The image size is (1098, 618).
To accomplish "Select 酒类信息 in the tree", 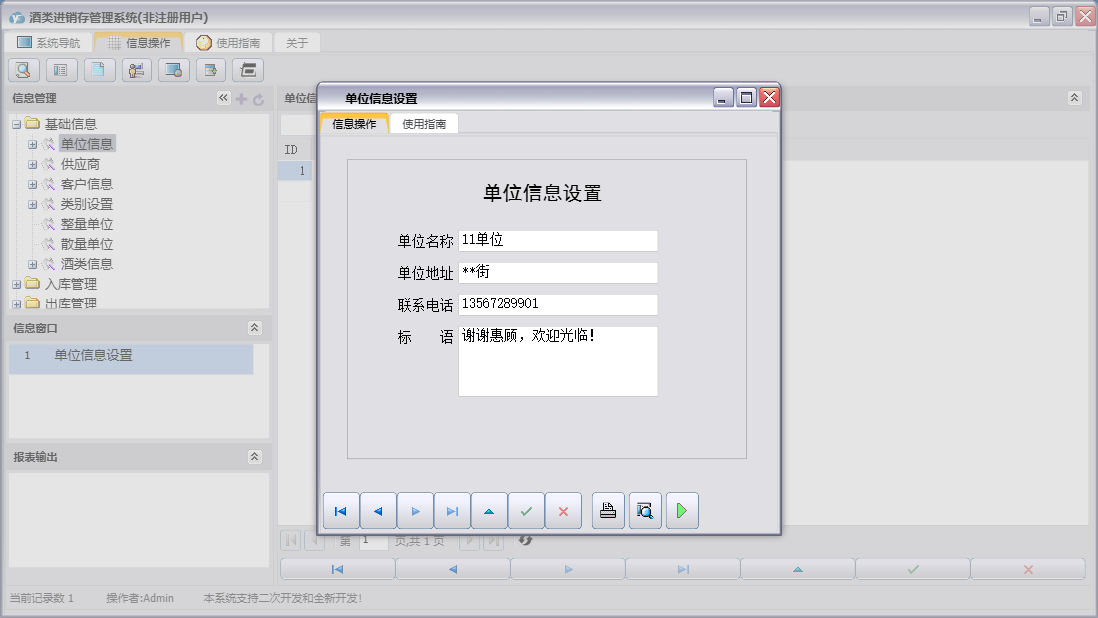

____

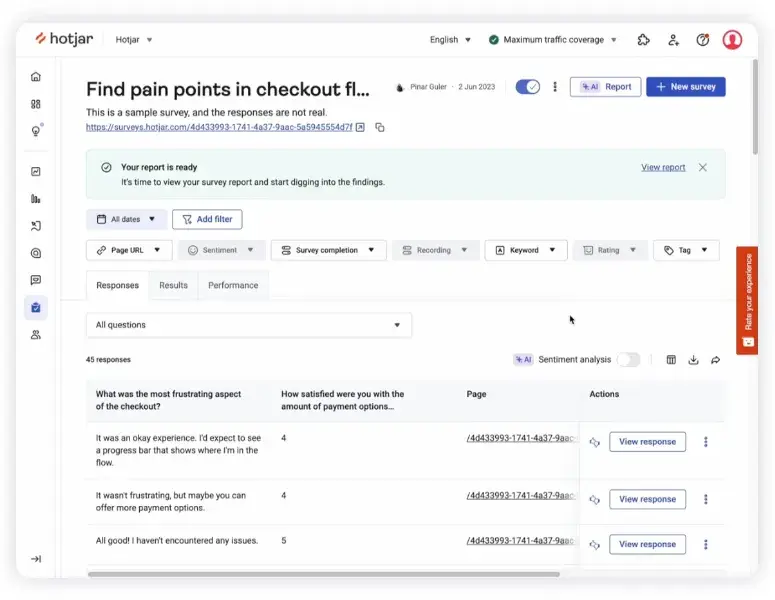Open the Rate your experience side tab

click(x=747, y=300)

____

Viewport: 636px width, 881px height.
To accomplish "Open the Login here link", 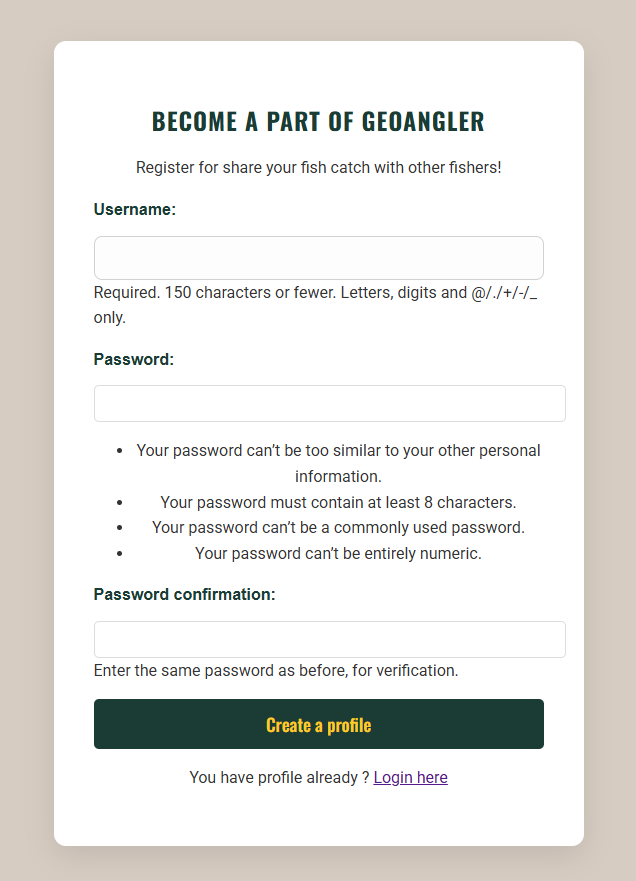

____

What you need to do:
Among the lines above, the one with "The image size is (1098, 618)." opens the part to repeat and the one with "酒类信息 in the" closes it; repeat only that part exactly, with no pictures.

Result below:
The image size is (1098, 618).
To accomplish "Select 酒类信息 in the tree", 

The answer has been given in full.